It has been suggested that Gerrard plays a higher tempo game than Lampard, covers more of the pitch and is finding it hard, at 34, to transform games as he once did by imposing himself on proceedings.
There might be some truth in that theory, but there is not that much difference in the two players and neither is it the case that Gerrard cannot adapt his game as he grows older. He started to do that in the second half of last season and, given Liverpool's form and results right up until the fateful slip against Chelsea, few could complain about the way things went. It is easier to believe that Gerrard was finding it difficult to sit out games at Liverpool or be used as a substitute.
Every player must accept that age takes its toll and that managers will inevitably put more trust in young legs rather than old ones, but it is never the easiest transition for one-club players who have become icons within their team and sporting community.
In a sense, Chelsea made Lampard's life easier for him by moving him out after 13 years. He was able to look around and see what was available, even if that meant accepting a bit-part at Manchester City. It was always going to be difficult for Gerrard to become a bit-part player at Anfield and neither would he have relished discovering, as he would have had he visited any internet chat rooms this season, that a section of Liverpool's support believes Brendan Rodgers selects more dynamic teams when the captain is not involved.
Yet these are issues every footballing great has to confront. Only gunslingers in westerns know better than sportsmen that no one stays on top forever. The trick is to try and turn a parting into a positive and that seems to be what Gerrard is attempting.
Obviously, he could have stayed at Liverpool, the club had offered him a new contract, but those arguing Rodgers should have done everything possible not only to tie Gerrard down, but to introduce him gradually to coaching responsibilities, may be missing an important point. If Gerrard is going to go into coaching or management, once he finishes playing, it will serve him well to have experience of an environment other than Liverpool.

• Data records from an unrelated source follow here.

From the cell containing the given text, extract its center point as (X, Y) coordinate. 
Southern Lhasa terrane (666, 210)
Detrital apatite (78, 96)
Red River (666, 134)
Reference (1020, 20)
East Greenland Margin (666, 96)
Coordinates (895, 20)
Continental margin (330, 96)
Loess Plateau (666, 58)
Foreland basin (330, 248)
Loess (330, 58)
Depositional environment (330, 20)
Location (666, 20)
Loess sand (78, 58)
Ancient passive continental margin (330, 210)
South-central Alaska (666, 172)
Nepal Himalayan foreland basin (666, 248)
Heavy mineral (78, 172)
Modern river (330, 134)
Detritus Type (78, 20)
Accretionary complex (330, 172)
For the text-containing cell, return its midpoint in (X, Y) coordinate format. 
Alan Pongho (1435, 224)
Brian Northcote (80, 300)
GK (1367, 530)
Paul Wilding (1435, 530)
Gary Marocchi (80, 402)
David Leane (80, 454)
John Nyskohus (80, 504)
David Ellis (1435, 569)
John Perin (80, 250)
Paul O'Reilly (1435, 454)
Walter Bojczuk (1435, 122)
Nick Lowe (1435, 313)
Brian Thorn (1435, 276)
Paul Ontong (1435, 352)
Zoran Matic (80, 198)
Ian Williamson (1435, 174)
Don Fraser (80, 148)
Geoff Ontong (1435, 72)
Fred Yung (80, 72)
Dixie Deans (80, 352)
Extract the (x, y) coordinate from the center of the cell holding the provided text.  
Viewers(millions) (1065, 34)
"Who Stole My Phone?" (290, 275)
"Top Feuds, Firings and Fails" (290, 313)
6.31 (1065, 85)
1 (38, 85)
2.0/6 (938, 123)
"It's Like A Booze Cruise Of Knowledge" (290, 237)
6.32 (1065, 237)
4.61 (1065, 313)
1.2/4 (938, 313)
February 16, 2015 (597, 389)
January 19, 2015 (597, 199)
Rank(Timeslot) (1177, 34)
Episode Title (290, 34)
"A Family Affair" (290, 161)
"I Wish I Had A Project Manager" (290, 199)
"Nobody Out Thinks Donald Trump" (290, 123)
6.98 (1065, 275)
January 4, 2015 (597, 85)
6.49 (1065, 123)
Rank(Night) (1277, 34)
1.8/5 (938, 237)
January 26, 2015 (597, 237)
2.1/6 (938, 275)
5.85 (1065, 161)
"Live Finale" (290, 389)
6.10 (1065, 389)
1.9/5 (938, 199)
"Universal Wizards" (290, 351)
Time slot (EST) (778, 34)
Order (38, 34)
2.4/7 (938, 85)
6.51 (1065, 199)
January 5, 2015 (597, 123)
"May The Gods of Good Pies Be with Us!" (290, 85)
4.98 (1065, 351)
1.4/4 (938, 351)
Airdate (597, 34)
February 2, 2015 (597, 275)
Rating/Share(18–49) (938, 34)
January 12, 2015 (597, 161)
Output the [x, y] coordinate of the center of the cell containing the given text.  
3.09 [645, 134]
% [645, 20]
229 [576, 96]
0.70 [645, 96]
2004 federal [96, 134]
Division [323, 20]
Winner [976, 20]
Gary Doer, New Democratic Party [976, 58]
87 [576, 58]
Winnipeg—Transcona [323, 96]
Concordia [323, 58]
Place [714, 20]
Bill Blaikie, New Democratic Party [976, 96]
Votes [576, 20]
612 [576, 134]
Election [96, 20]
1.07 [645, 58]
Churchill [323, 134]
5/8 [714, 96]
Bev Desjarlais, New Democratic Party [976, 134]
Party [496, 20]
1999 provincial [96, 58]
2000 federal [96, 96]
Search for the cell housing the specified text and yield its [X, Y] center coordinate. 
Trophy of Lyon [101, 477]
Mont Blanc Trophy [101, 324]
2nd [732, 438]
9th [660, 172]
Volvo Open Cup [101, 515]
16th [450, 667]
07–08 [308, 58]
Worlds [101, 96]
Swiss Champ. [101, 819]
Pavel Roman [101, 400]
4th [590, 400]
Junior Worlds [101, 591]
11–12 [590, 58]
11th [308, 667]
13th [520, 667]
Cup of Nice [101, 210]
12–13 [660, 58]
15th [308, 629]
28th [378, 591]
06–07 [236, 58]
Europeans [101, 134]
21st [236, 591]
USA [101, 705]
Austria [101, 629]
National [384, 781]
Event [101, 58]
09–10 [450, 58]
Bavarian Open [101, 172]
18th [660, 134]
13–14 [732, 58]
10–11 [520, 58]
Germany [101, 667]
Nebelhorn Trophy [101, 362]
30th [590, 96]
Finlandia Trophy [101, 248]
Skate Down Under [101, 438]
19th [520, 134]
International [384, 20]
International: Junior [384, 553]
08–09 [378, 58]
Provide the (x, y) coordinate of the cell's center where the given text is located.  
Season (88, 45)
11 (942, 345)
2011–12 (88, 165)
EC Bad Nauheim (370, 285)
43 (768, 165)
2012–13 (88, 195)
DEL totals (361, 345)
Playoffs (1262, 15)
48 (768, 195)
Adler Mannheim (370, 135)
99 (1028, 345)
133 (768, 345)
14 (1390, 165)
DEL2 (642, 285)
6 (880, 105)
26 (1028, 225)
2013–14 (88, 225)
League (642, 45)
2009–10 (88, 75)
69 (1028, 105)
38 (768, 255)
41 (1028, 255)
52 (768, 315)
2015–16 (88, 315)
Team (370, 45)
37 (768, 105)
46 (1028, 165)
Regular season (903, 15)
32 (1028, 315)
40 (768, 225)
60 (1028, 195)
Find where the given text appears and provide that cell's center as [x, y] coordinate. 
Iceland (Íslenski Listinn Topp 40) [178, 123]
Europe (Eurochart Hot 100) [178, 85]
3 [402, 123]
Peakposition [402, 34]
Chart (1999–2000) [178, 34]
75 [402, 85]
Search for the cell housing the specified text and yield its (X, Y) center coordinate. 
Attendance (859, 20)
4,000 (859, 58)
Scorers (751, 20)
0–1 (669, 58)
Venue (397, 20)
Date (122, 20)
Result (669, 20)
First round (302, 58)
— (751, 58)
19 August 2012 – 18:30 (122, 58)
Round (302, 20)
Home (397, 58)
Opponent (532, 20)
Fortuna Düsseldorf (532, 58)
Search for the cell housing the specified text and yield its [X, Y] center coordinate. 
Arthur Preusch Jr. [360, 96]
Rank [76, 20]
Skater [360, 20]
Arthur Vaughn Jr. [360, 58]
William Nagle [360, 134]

It is some achievement breaking into your home club's first team at the age of 18 and staying there for more than 15 years, but it does not necessarily teach you all you need to know about football and footballers. Gerrard would make a better future manager, one feels, by broadening his experience.
That is for the future, however. Gerrard is astutely concentrating on the present at the moment, determined to prolong his playing career as long as possible so as not to have any regrets in retirement, which leaves everyone else to reflect on the past. Quite obviously, Gerrard is going to have one major regret in retirement, unless Chelsea or Manchester City persuade him to abandon American dreams and enjoy a coda to his career as unexpected as Lampard's - and that is the one that has been bugging him since Alex Ferguson began knocking Liverpool off their perch.
Rival fans routinely taunt him about it, though the fact that no one has seen Gerrard win the league should not detract from evaluation of one of the greatest of English careers. The list of achievements speaks for itself, as does 114 England caps and the heroic performances in Istanbul in 2005 and Cardiff a year later, but what Gerrard deserves to be remembered for most is his inspirational quality. Few English footballers have brought the same force of personality to bear, the same ability to influence outcomes by projecting steely determination allied to prodigious personal example. It is hardly his fault his career coincided with that of a Manchester United manager with exactly the same qualities.
In that respect, Gerrard could be considered unlucky. He could have changed his luck by joining Chelsea and he will also be remembered, on Merseyside even revered, for not doing so. Should he ever come to regret that decision, he would be better off not admitting it. It does not quite fit with the legend and besides, most people agreed with his reasoning. Even modern football can be pleasingly old-fashioned sometimes. Steven Gerrard is Liverpool. Chelsea just would not have felt right.